→ Exercise text
= = = = =

The Mikkelsons did not set out to fact-check the Web’s political smears and screeds. The site was started in 1996 as an online encyclopedia of myths and urban legends, building off the couple’s hobby. They had met years earlier on a discussion board about urban legends.

Mr. Mikkelson was a dogged researcher of folklore. When he needed to mail letters requesting information, he would use the letterhead of the San Fernando Valley Folklore Society, an official-sounding organization he dreamed up. They would investigate the origins of classic tall tales, like the legend of the killer with a prosthetic hook who stalked Lovers’ Lane, for a small but devoted online audience.

After the Sept. 11 terrorist attacks, users overwhelmed the Mikkelsons with forwarded e-mail claims and editorials about the culprits and the failures of the government to halt the plot, and the couple reluctantly accepted a larger role. They still maintain a thorough list of what they call “Rumors of War.”

Less than a year later, Snopes became the family’s full-time job. Advertisements sold by a third-party network cover the $3,000-a-month bandwidth bills, with enough left over for the Mikkelsons to make a living — “despite rumors that we’re paid by, depending on your choice, the Democratic National Committee or the Republican National Committee,” Mr. Mikkelson said.

Much of the site’s resources are spent on investigating political claims, even though the Mikkelsons say politics is the last subject they want to write about. (Barbara cannot even vote in American elections; she is a Canadian citizen.) Claims relating to President Obama are now the top searches on the site but “even when there were Republicans in the White House, the mail was still overwhelmingly anti-liberal,” Mr. Mikkelson said.

In late August, Mr. Mikkelson studied an e-mail chain letter titled “The Last of the Kennedy Dynasty” purporting to explain why the late Senator Edward M. Kennedy was unfit for acclaim. Some of its 10 bullet points were true (yes, Mr. Kennedy was cited for reckless driving while in college), but others were misleading assumptions (no, his accomplishments were not “scant”).

= = = = =

→ Excerpted records
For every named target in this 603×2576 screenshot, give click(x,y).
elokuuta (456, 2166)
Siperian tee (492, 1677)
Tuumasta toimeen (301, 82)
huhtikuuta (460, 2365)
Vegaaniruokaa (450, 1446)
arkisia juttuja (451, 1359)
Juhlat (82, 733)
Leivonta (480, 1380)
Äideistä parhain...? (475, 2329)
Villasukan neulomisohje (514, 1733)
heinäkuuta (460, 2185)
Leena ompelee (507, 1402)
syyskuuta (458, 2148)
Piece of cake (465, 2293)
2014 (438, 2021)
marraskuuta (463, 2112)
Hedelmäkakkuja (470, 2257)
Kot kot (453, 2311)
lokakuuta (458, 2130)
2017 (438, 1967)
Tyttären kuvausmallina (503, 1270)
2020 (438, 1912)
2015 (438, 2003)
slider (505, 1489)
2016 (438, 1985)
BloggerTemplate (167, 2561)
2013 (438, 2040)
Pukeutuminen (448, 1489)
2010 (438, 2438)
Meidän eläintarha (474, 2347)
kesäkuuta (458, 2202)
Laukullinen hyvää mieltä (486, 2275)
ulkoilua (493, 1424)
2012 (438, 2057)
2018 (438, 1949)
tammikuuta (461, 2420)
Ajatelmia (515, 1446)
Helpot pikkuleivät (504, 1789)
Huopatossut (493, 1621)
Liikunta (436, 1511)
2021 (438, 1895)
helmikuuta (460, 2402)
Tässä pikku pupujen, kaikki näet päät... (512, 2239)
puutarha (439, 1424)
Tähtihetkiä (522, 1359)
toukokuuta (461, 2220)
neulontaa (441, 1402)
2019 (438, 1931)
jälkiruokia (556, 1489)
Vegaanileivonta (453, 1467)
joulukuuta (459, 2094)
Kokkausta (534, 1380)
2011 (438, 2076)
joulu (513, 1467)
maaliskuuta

= = = = =

→ Required tasks
#1 In the text about Snopes, whose letterhead did Mr. Mikkelson use when he mailed letters requesting information?
#2 Please continue the text about Snopes from its final sentence.

→ Per-task answers
#1 The San Fernando Valley Folklore Society, an official-sounding organization he dreamed up.

#2
Mrs. Mikkelson rolled her eyes at her husband’s plans to fact-check the chain letter. “That’s ephemera,” she said.

He agreed, but the Kennedy report wound up being the Web site’s most-searched subject the next weekend.

The Mikkelsons employ two others full time to manage the enormous volume of e-mail to the site. Increasingly, curious readers are sending videos and photos as well as e-mail, requiring even more investigation. They publish on average one new article each day.

The enduring articles are the ones about everyday fears: computer viruses, scams, missing children. Some e-mail chain letters, like the one offering users $245 for forwarding the message, never fade away.

“People keep falling for the same kind of things over and over again,” Mr. Mikkelson said. Some readers always seem to think, for instance, that the government is trying to poison them: Mrs. Mikkelson said rumors about AIDS have been recycled into rumors about swine flu vaccines.

For the Mikkelsons, the site affirms what cultural critics have bemoaned for years: the rejection of nuance and facts that run contrary to one’s point of view.

“Especially in politics, most everything has infinite shades of gray to it, but people just want things to be true or false,” Mr. Mikkelson said. “In the larger sense, it’s people wanting confirmation of their world view.”

The couple say they receive grateful messages from teachers regularly, and an award from a media literacy association sits atop the TV set in Mr. Mikkelson’s home office.

It is not just the naïveté of Web users that worries the “Snopesters,” a name for the Web site’s fans and volunteers. It is also what Mr. Mikkelson calls “a trend toward the opposite approach, hyper-skepticism.”

“People get an e-mail or a photograph and they spot one little thing that doesn’t look right, and they declare the whole thing fake,” he said. “That’s just as bad as being gullible in a lot of senses.”
But even though Snopes pays the bills for the couple now, through advertising revenue, they doubt they are having much of an impact.

“It’s not like, ‘Well, we have to get out there and defend the truth,’ ” Mrs. Mikkelson added. “When you’re looking at truth versus gossip, truth doesn’t stand a chance.”